Jackie on Horseshoe Bottom 1

It was then that I noticed Jackie had left the car and was setting off gingerly down the slope.

Jackie and crow

She kept her eyes on the crows,

Jackie and pony

but steadfastly ignored a pony’s request to have its tummy tickled.

I wondered where she was off to.

Jackie, pony and crow

She had decided to investigate what she thought was a stream at the bottom of the slope. It turned out contain fresh grass and a small pool. She thought the must be a winterbourne, which only fills after wet weather. Some areas are drying out now.

Bright sunshine set the gorse a-glowing.

Pony 8

Towards midday a number of ponies sat down and dozed.

On the outskirts of Burley, a pair of chestnuts bringing up the tail, a string of others queued patiently outside a house from which, they no doubt knew, a householder would soon emerge with lunch.

At Holmsley we diverted to:

New Forest Airfields Memorial sign

New Forest Airfields map

An engraved map shows the location of the commemorated institutions.
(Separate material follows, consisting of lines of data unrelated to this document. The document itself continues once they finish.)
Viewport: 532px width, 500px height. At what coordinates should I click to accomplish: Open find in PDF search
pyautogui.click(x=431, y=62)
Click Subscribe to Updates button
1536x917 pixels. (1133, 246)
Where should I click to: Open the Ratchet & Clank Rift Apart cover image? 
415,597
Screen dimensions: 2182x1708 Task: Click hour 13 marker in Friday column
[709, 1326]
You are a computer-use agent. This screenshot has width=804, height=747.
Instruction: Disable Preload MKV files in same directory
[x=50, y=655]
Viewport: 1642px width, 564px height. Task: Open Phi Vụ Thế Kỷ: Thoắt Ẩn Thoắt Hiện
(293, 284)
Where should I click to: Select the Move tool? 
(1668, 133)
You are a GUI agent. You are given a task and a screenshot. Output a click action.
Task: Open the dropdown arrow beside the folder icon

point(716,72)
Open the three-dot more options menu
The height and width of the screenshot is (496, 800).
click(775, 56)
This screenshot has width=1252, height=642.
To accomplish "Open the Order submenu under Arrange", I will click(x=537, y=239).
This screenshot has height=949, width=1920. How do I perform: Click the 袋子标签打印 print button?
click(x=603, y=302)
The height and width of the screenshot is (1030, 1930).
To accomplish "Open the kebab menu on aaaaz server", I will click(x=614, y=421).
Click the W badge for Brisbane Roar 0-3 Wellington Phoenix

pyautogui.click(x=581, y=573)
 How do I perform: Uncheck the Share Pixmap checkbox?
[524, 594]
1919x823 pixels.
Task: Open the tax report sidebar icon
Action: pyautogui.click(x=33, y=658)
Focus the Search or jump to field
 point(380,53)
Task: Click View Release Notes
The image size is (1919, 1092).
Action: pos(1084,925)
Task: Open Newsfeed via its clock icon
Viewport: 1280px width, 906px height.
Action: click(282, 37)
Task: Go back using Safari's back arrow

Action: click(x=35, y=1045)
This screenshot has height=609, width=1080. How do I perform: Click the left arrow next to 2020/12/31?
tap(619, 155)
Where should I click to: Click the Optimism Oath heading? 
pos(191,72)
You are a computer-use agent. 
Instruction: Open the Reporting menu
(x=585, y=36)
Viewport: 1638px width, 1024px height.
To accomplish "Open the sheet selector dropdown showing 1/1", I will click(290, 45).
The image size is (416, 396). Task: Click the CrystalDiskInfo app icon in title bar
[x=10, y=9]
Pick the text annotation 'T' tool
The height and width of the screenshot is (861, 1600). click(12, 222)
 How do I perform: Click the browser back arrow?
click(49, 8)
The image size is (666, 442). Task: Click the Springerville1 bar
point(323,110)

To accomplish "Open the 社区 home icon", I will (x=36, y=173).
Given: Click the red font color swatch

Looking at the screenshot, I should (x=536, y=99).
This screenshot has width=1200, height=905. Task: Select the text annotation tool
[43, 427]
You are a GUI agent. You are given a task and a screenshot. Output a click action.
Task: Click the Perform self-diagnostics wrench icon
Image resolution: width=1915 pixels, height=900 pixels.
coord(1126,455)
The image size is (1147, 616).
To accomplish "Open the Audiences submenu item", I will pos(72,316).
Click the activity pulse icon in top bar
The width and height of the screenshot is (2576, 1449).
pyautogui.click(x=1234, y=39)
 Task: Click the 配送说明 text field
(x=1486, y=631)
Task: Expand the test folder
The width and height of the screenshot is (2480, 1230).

The sensitively designed memorial contains a number of dedicated benches where visitors can reflect in peace,

Memorial plaques

and affixed to the railings are individual and group plaques of remembrance. That of Captain Darrell R. Lindsey stands alongside one for other members of the USAAF.

For anyone who does not quite understand today’s title, ‘the pond’ is an affectionate name for the Atlantic Ocean which lies between USA and UK.

Raptor

It was perhaps appropriate that Jackie noticed a bird of prey circling overhead.

The gorse pictured above is one reminder that Susan Hill’s “yellow season” has arrived. Daffodils decorating the verges such as those along Beckley Common Road is another.

This evening we dined on roast lamb, Yorkshire pudding, tasty gravy, new potatoes, carrots, broccoli, and green beans, followed by apricot lattice flan. I finished the shiraz while Jackie drank sparkling water. Milford on sea still has a greengrocers. The quality of today’s vegetables shows the freshness of the shop’s produce.